■ 出典抜粋
あらすじ
とある別荘地に、一台の車がやってくる。夏の休暇を別荘で過ごそうというショーバー一家だ。夫妻と、息子が一人と、犬が一匹。
通りすがりに隣人のベーリンガーに挨拶をするが、そこにはベーリンガーとともに白い服を着込んだ見知らぬ二人の男がいた。
別荘につくと、夫ゲオルクと息子はヨットでセーリング、妻アンナはキッチンで食事の準備を始めた。そこへ先ほどの白服の一人が訪ねてくる。ベーリンガーからの使いでやってきた、卵をわけてほしい、と。
アンナは快く卵を渡すが、男は落として割ってしまう。礼儀正しい男に怒るに怒れないアンナ。しかし携帯電話を水没させられ、苛立ちが募っていく。
そこへもう一人の男が現れる。ずうずうしく家へあがりこみ、ゲオルクのゴルフクラブで勝手に試し打ちを始める。
やがてゲオルクと息子がヨットから帰ってきた。ゲオルクが憤慨して男をビンタすると、男は豹変。クラブでゲオルクの足を殴打し、骨を折る。
白服二人は家族を拘束し、家を占拠した。そして明日の朝までに一家を皆殺しにすると宣言。それはゲームとは名ばかりの嬲り殺しだった。
概要
ミヒャエル・ハネケ監督・脚本4作目。
シカゴ国際映画祭1997年監督賞受賞、カンヌ国際映画祭パルムドール・ノミネート。
なんの罪もない家族が二人のDQNによって嬲り殺しにされるという陰惨な内容に加え、犯人が第四の壁を越え観客にメタ発言をする挑発的な演出で、賛否両論を巻き起こした問題作。
カンヌ映画祭出展時は鑑賞者の途中退席が相次ぎ、ロンドンではビデオの発禁を求める運動が起こったといういわくつき。
暴力を扱った内容ではあるが、直接的な描写は見せない構図になっており、それを期待する観客をも裏切る。
そこには、暴力が娯楽として日常的に消費される現代に警鐘を鳴らす監督の意図がある。
日本公開時のコピーは「人間が一番怖い」。
2008年に、ハネケ監督自身でアメリカ合衆国でリメイクした『ファニーゲーム U.S.A.』が公開。
舞台と役者が違うだけで内容はまったく同じ。

■ データ抜粋
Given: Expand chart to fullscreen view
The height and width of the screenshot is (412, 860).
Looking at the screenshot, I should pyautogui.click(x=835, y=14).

■ 課題
1. 映画の紹介文をもとに、次の問いに答えてください。
(a) 白い服の男が最初に訪ねてきたとき、何をわけてほしいと言ったか。
(b) シカゴ国際映画祭で1997年に受賞したのは何の賞か。
(c) 日本公開時のコピーは何か。
2. 映画の紹介文の「別荘につくと、夫ゲオルクと息」から「シカゴ国際映画祭1997年監督賞受賞、カンヌ国際映画祭パルムドール・ノミネート。」までを、終わりの語句も含めてそのまま打ち直す。

■ 課題の解答
1.
(a) 卵
(b) 監督賞
(c) 「人間が一番怖い」

2.
別荘につくと、夫ゲオルクと息子はヨットでセーリング、妻アンナはキッチンで食事の準備を始めた。そこへ先ほどの白服の一人が訪ねてくる。ベーリンガーからの使いでやってきた、卵をわけてほしい、と。
アンナは快く卵を渡すが、男は落として割ってしまう。礼儀正しい男に怒るに怒れないアンナ。しかし携帯電話を水没させられ、苛立ちが募っていく。
そこへもう一人の男が現れる。ずうずうしく家へあがりこみ、ゲオルクのゴルフクラブで勝手に試し打ちを始める。
やがてゲオルクと息子がヨットから帰ってきた。ゲオルクが憤慨して男をビンタすると、男は豹変。クラブでゲオルクの足を殴打し、骨を折る。
白服二人は家族を拘束し、家を占拠した。そして明日の朝までに一家を皆殺しにすると宣言。それはゲームとは名ばかりの嬲り殺しだった。
概要
ミヒャエル・ハネケ監督・脚本4作目。
シカゴ国際映画祭1997年監督賞受賞、カンヌ国際映画祭パルムドール・ノミネート。